Cellular concentrations (in μM) of (a) cytosolic and mitochondrial calcium, (b) ATP-to-ADP ratio, (c) mitochondrial membrane potential (in mV), (d) the average degree of nodes in the mitochondrial network, and (e) the ATP export rate by the ANT and the proton leak rate. The results of the last 8 min of the simulation are shown.

Fig. 8. In silico ODE model response to glucose stimulation in the baseline and diabetic models.

Panels (a)–(i): the (a) oxygen consumption rate (in μM/s), (b) pyruvate (in μM), (c) cytosolic NADH (in μM), (d) mitochondrial NADH (in μM), (e) cytosolic calcium (in μM), (f) mitochondrial calcium (in μM), (g) ATP-to-ADP ratio, (h) mitochondrial membrane potential (in mV), and (i) average degree of mitochondrial nodes are compared following the sequential addition of glucose and chemical reagents in the baseline and diabetic models. Initially, the glucose concentration is at a baseline of 5 mM. At t = 20 min, the glucose concentration is increased to 20 mM. At t = 40 min, ATP synthase activity is decreased by 90% to simulate the blockade of ATP synthase by oligomycin. At t = 60 min, the ETC capacity was decreased by 90% to simulate rotenone/antimycin A blocking respiratory complexes. The actions are indicated by arrows in the first panel (a) only. Panels (j)–(r): Steady-state values of (j) glyceraldehyde 3-phosphate, G3P (in μM), (k) pyruvate (in μM), (l) cytosolic NADH:NAD ratio, (m) mitochondrial NADH:NAD ratio, (n) cytosolic calcium (in μM), (o) mitochondrial calcium (in μM), (p) mitochondrial membrane potential (in mV), (q) ATP-to-ADP ratio, and (r) average degree of mitochondrial nodes are compared between baseline and diabetic models under different glucose concentrations. The relative glucose concentration of 5 mM is presented as 1X.

Fig. 9. Effects of glucose stimulation under various conditions.

a Ratios of the fusion to fission rates under the following conditions: default parameters (baseline, blue), diabetic parameters (diabetic, red), 90% ETC inhibition (rotenone, green), 90% ATP synthase inhibition (oligomycin, cyan), and five times the proton leakage rate (uncoupler, black). b Steady-state proton leakage rate (fission force) and ATP synthesis rate (fusion force) under various conditions (color codes are identical to a). Each dot represents the glucose concentration starting from 3 millimolar (the lower left dots) to 30 millimolar (the upper right dots) with an increment of 1 millimolar.

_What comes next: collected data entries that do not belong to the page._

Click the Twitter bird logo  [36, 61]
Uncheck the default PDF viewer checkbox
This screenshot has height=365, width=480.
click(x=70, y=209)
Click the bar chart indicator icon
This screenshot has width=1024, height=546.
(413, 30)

Fig. 10. Workflow of mitochondrial network analysis and simulation.

a Workflow of the mitochondrial network model simulation and fitting of fission/fusion rates. An agent-based mitochondrial network model simulating two types of fission and fusion behaviors using nodes, edges, and degrees is used to represent and describe the mitochondrial network. Edges are considered the basic units that represent small segments of mitochondria, and nodes with different degrees are regarded as characteristic measurements of the mitochondrial network structure. b Fitting fission/fusion rates of mitochondria under different glucose concentrations and chemical treatments. The network parameters <k> (average degree of mitochondrial nodes), Ng1/N (number of nodes or edges of the largest cluster/total nodes or edges), and Ng2/N (number of nodes or edges of the second largest cluster/total nodes or edges) were extracted from fluorescence images of INS-1 and used as features for genetic algorithm (GA) fittings. By minimizing the distance between the distribution of network parameters (D(<k > , Ng1/N, Ng2/N)) extracted from fluorescence image analysis and the network model, the optimized C1 (ratio of the rate constants of tip-to-tip fusion to tip-to-tip fission) and C2 (ratio of the rate constants of tip-to-side fusion to tip-to-side fission) were obtained by a random search of the GA. Kernel density estimation was used to estimate the probability density function of the network parameters from confocal microscopy images of mitochondria, and Kullback-Leibler divergence was used to minimize the difference between two distributions calculated from KDE. c Agent-based model for visualization of simulated mitochondrial networks with C1/C2 ratios obtained from GA. d Ten and fifteen repeats of fitting for glucose and toxicity 2D data, respectively. e Tracking indicator “average degree” of the simulated networks during the iterations. f Images of the mitochondrial network in the agent-based model.